Reprinted by permsion from REIT Wrap Special Report, April 14, 2010.
By
David Shulman*
The heated battle for General Growth Properties and the general increase in merger activity across corporate America has increased speculation that a new wave of REIT mergers will soon be upon us. Although certainly possible, don’t hold your breath. Simply put, with REITs trading at 130% of net asset value, according to Green Street Advisors, a Newport Beach, California-based buy-side boutique, it makes little sense for a REIT to pay 130 cents plus an acquisition premium and merger costs for 100 cents of assets. The more obvious play is to acquire assets in the private market for 100 cents which is now happening, albeit slowly.
Of course all of my investment banker friends, yes I do have friends in the banking community, would argue that an acquiring REIT can easily get around this issue by using their high-priced stock as an acquisition currency. In that case the acquirer would be paying with their own newly minted 130 cent dollars. It is not as simple, however. In order for a merger to be successful there has to be value creation for the acquiring company and merely purchasing assets does not create value unless the shares of the acquirer are truly over-valued (issuing what Warren Buffet has called “counterfeit currency”). In either case in order to create value the acquiring shareholders have to end up with more value at the end of the deal than at the start.

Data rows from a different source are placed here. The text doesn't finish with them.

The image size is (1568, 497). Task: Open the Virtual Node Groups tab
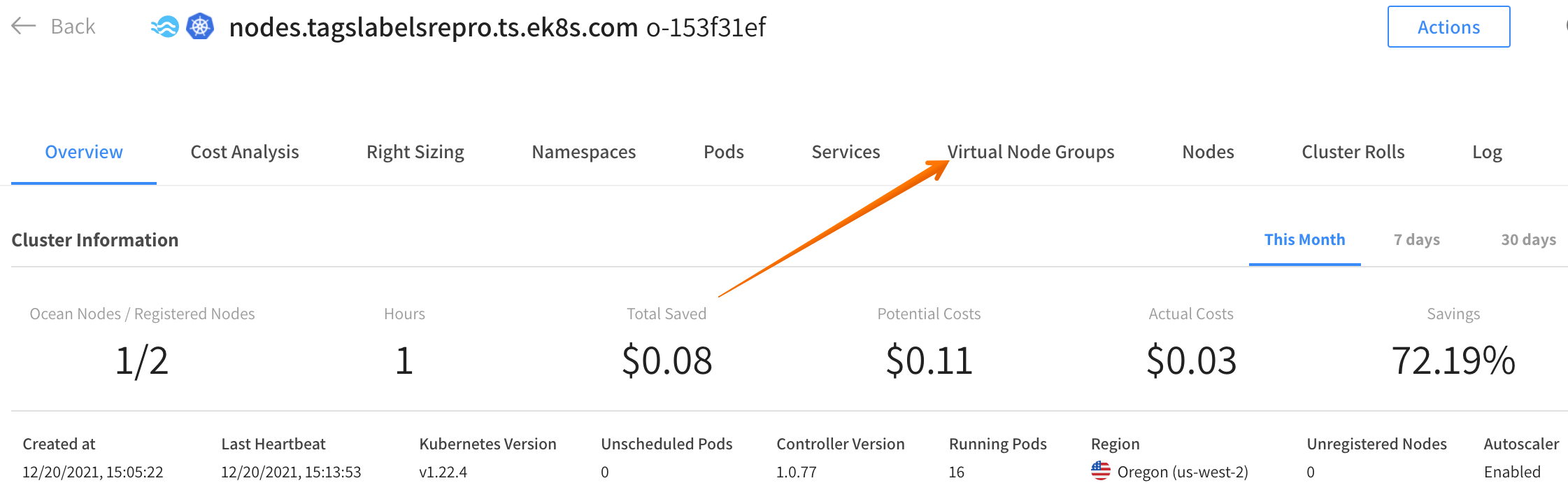point(1031,152)
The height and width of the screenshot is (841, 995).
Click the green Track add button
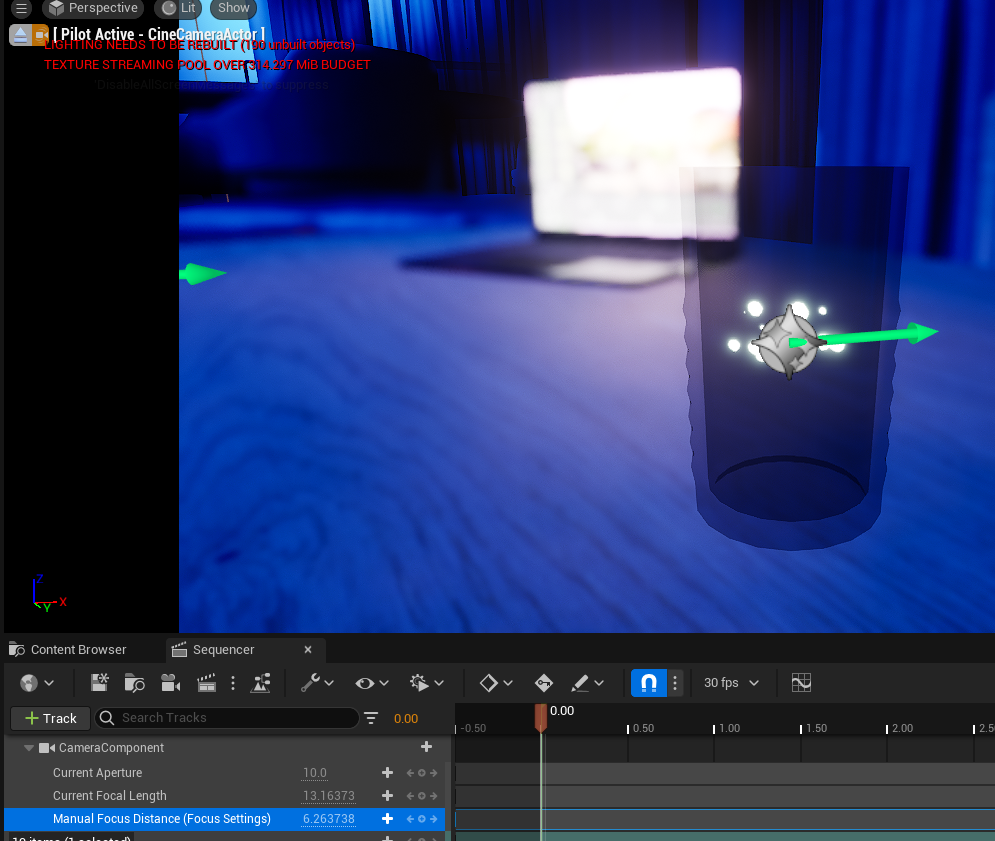pos(50,718)
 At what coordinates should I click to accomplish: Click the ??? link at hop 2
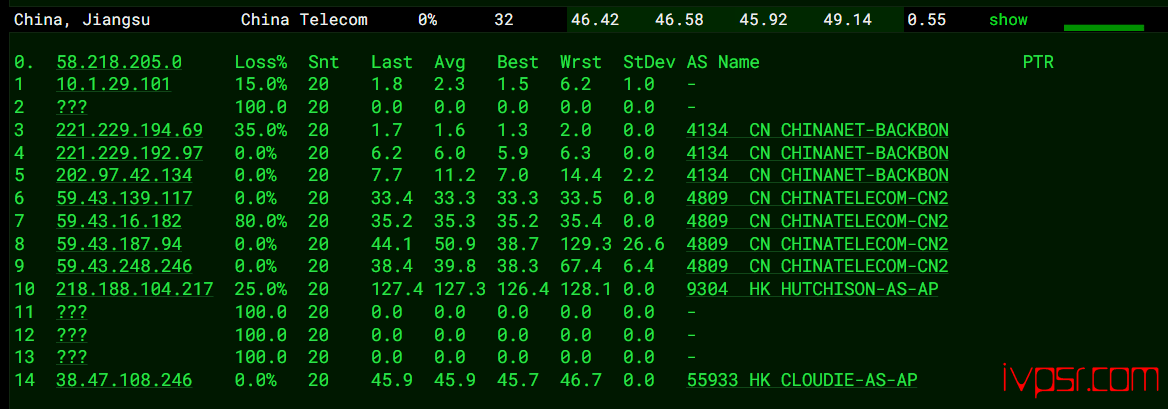pos(72,107)

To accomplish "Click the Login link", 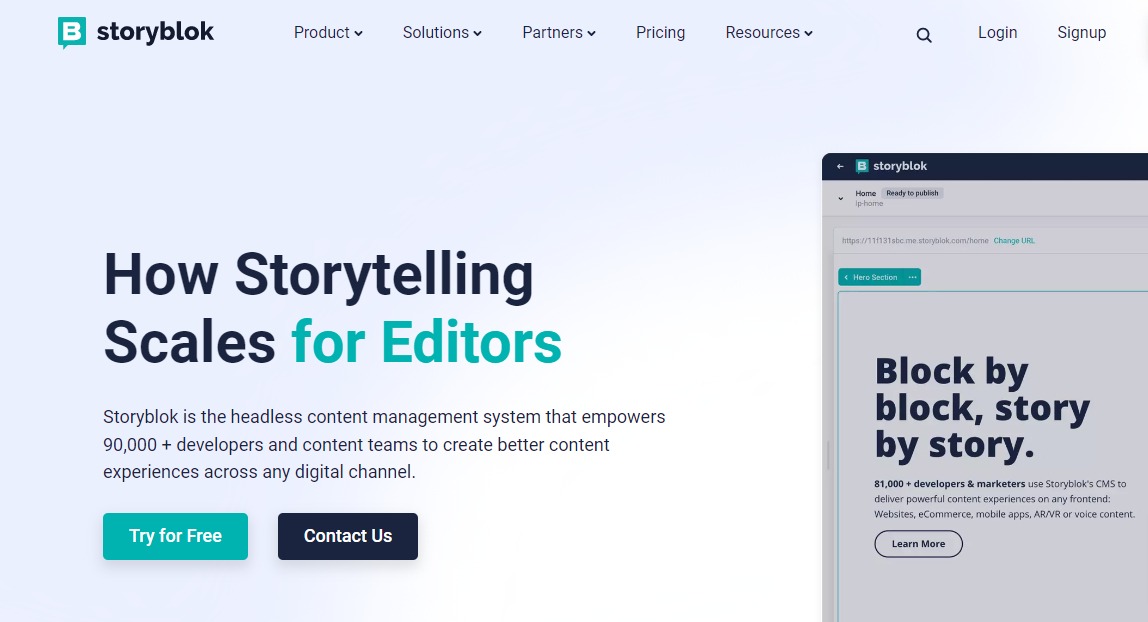I will click(x=997, y=33).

For instance if REIT A issues 25% of its stock to acquire REIT B, then upon completion of the transaction REIT A’s shareholders would own 80% of the newly combined company. Thus for the merger to work for REIT A’s shareholders 80% of A+B has to be worth more than 100% of A. This metric is a very high hurdle because, aside from the mall sector, there are no real economies of scale in REITland. Said differently it is very difficult for a REIT to create value though public-to-public mergers in the current environment. Yes there are savings to be had by “vaporizing” the G&A costs of the acquired company, but over time as firms grow larger the initial G&A savings wither away in the form of higher executive compensation and a larger bureaucracy. Indeed, the absence of economies of scale and the tendency for G&A to drift higher with firm size make it so difficult to point to successful public-to-public REIT mergers.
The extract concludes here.